Tierney’s ideas strike me as creative, economically sensible, coherent, ambitious — but if the Inky journalists I know could hear this stuff, they’d be scared shitless.
But that’s just it. Tierney doesn’t talk this way with his staff. Tierney isn’t telling his journalists how much he admires Annenberg. He isn’t telling them that he thinks the Burlington County Fucking Times is the Inky’s competition. Tierney’s journalists have no idea. So if that’s true, how did this public-relations guru manage, in just a few short months, the impressive public-relations feat of making his 530 or so journalists fear and loathe his impressive-sonofagun guts?
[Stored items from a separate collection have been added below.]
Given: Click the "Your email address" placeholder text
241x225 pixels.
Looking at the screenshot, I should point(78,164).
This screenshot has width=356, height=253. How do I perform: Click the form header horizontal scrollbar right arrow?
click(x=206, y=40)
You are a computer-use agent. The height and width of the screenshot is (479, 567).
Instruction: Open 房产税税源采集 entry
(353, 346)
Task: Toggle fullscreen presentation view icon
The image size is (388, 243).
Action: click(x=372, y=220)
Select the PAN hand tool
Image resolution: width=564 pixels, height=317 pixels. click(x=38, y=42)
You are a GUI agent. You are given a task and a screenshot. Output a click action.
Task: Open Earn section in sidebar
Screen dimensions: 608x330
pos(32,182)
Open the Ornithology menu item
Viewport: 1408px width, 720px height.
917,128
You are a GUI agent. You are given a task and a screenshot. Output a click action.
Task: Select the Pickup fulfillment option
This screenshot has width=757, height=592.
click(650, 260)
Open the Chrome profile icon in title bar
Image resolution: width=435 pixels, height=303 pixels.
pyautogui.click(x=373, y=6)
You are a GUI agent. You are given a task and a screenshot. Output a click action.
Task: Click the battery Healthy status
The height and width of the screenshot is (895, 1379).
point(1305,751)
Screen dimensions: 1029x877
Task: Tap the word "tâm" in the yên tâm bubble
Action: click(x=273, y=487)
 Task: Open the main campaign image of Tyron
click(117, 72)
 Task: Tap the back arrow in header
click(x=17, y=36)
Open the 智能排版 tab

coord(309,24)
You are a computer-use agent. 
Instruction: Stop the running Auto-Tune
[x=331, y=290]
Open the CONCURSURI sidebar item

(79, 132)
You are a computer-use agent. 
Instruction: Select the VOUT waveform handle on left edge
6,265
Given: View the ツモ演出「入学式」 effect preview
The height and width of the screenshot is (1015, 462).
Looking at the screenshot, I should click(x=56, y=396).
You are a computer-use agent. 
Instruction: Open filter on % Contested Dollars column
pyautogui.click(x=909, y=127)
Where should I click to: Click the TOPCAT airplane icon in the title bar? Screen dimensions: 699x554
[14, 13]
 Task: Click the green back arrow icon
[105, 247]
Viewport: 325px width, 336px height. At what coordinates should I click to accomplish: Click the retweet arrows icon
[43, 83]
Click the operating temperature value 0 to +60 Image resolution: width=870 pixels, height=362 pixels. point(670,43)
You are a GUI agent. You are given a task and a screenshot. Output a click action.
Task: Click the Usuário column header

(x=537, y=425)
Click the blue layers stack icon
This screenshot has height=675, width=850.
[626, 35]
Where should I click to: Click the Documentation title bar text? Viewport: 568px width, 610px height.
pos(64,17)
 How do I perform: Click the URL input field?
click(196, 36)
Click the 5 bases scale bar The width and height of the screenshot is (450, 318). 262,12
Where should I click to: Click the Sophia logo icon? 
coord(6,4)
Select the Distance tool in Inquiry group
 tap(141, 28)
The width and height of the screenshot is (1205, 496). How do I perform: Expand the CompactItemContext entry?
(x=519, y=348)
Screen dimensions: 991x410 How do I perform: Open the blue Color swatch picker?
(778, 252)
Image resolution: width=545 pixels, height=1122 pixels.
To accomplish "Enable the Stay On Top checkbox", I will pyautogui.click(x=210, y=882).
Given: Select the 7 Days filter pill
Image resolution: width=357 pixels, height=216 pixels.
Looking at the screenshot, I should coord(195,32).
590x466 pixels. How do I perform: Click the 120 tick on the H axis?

TIERNEY IS A PITCHMAN. That’s his culture. He sells stuff. Always other people’s stuff. Hoagies for Wawa, credit cards for Advanta, the blue-chip products of blue-chip companies like Aramark and Exelon, political candidates for the GOP. Which isn’t to say he doesn’t believe in some of the things he sells. He does. As a Catholic, he went to war with the Inky in the ‘90s over its investigation of Cardinal Bevilacqua’s spending priorities, then reached out to Catholic voters on behalf of George W. Bush in 2000. Later he handled PR for the Camden diocese and its law firm while they fought off those pesky allegations of child molestation that kept appearing under the bylines of those (totally biased!) journalists at the Inky. So he believes in the Church. Bush, too. In 2003, when Tierney chaired Sam Katz’s mayoral campaign, he resisted attempts to broaden his candidate’s appeal in a Democratic city by having Katz criticize Bush. At one early strategy meeting, a leading GOP consultant told Katz he should try to become Philly’s Mike Bloomberg, perhaps by coming out against the U.S. involvement in Iraq. Says the consultant, Chris Mottola, “I thought Brian was going to have a stroke. ‘You can’t do that! You can’t do that! The White House will never stand for that.’” Katz lost. Tierney says, “I’m post-political now,” though it’s clear that certain folks see him as the Great Right Hope; at a business breakfast in October, a man approached Tierney and said he thought the Inky should feature more “good news” that was “fair and balanced.” Tierney said, “I’ve got 1,400 letters just like yours. And five on the other side.”